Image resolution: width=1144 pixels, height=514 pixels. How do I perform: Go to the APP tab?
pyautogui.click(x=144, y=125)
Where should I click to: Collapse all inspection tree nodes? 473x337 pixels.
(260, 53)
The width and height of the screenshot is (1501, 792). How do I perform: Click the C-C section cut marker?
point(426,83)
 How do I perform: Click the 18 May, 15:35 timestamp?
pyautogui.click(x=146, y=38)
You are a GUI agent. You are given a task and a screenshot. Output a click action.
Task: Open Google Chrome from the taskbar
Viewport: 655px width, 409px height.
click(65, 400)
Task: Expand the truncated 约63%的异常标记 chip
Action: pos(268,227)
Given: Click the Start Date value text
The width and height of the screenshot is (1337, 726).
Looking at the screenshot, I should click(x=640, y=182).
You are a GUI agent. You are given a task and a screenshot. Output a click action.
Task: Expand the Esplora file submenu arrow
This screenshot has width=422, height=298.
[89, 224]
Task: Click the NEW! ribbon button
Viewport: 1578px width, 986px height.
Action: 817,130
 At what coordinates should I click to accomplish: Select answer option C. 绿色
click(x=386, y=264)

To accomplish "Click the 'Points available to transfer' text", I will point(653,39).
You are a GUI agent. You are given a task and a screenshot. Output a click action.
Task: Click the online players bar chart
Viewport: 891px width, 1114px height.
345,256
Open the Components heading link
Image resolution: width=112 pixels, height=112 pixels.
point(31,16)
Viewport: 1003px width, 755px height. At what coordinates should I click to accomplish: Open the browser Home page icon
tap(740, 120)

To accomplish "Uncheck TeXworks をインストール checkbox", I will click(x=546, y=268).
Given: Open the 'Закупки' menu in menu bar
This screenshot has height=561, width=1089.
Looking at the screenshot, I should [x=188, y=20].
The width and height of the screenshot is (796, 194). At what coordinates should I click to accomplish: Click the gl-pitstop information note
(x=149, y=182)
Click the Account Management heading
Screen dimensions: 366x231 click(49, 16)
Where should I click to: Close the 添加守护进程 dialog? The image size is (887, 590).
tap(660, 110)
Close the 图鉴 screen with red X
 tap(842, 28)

_Work required_.
Above are the records; retype them all without a single difference.

_Completed exercise_.
Image resolution: width=1144 pixels, height=514 pixels. How do I perform: Go to the APP tab?
pyautogui.click(x=144, y=125)
Where should I click to: Collapse all inspection tree nodes? 473x337 pixels.
(260, 53)
The width and height of the screenshot is (1501, 792). How do I perform: Click the C-C section cut marker?
point(426,83)
 How do I perform: Click the 18 May, 15:35 timestamp?
pyautogui.click(x=146, y=38)
You are a GUI agent. You are given a task and a screenshot. Output a click action.
Task: Open Google Chrome from the taskbar
Viewport: 655px width, 409px height.
click(65, 400)
Task: Expand the truncated 约63%的异常标记 chip
Action: pos(268,227)
Given: Click the Start Date value text
The width and height of the screenshot is (1337, 726).
Looking at the screenshot, I should click(x=640, y=182).
You are a GUI agent. You are given a task and a screenshot. Output a click action.
Task: Expand the Esplora file submenu arrow
This screenshot has width=422, height=298.
[89, 224]
Task: Click the NEW! ribbon button
Viewport: 1578px width, 986px height.
Action: 817,130
 At what coordinates should I click to accomplish: Select answer option C. 绿色
click(x=386, y=264)

To accomplish "Click the 'Points available to transfer' text", I will point(653,39).
You are a GUI agent. You are given a task and a screenshot. Output a click action.
Task: Click the online players bar chart
Viewport: 891px width, 1114px height.
345,256
Open the Components heading link
Image resolution: width=112 pixels, height=112 pixels.
point(31,16)
Viewport: 1003px width, 755px height. At what coordinates should I click to accomplish: Open the browser Home page icon
tap(740, 120)

To accomplish "Uncheck TeXworks をインストール checkbox", I will click(x=546, y=268).
Given: Open the 'Закупки' menu in menu bar
This screenshot has height=561, width=1089.
Looking at the screenshot, I should [x=188, y=20].
The width and height of the screenshot is (796, 194). At what coordinates should I click to accomplish: Click the gl-pitstop information note
(x=149, y=182)
Click the Account Management heading
Screen dimensions: 366x231 click(49, 16)
Where should I click to: Close the 添加守护进程 dialog? The image size is (887, 590).
tap(660, 110)
Close the 图鉴 screen with red X
 tap(842, 28)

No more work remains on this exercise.